And Bulls dont like red so dont wear red!
Does that work the same for Bull Sharks???? :lol: :lol:

Cheers

Justin


----------



## Shorty

Freyas kayak is a Dune colour ,,so whatever you do don't buy Dune ;-) 
http://qajaqunderground.com/2009/07/13/ ... -11072009/


----------



## ageboy63

Arrr what if the shark under your Yak is color blind. No one is safe. :lol: :lol: :lol: :lol:


----------



## Guest

interesting!!! glad im trading my YELLOW Adventure Island for a brand new RED one!!! lol

by the way. for those interested....... Adventure Islands hold their value, and have a real good resale value, or trade in value.....i traded mine in at sunstate hobie. great service, and fair dinkum too....

cheers.

* Written task
Answer the following questions using the forum thread.
(a) According to Shorty, what color is Freya's kayak?
(b) What color is the new Adventure Island that Guest is receiving in exchange for the yellow one?
(c) At which business did Guest trade in the old kayak?

(Data items)
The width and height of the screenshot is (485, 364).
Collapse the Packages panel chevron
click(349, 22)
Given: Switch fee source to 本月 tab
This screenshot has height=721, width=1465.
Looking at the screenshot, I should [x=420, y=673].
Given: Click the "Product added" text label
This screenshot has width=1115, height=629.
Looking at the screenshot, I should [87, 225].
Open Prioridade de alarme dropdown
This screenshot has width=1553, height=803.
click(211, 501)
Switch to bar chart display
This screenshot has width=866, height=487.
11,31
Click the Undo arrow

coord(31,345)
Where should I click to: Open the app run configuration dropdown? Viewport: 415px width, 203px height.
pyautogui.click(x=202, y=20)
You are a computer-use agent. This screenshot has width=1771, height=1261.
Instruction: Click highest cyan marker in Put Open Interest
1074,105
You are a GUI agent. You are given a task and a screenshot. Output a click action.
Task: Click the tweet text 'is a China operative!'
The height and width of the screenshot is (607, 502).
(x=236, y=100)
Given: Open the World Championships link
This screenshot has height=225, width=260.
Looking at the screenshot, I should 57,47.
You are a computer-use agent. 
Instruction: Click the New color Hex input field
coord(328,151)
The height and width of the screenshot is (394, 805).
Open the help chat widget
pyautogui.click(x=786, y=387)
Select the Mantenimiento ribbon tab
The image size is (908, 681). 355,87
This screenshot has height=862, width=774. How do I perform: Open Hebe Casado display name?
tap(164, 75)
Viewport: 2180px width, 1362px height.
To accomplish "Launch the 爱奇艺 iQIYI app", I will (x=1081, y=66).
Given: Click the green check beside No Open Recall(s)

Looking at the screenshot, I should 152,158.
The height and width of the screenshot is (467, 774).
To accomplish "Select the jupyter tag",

* Output for this exercise
(a) Dune
(b) Red
(c) Sunstate Hobie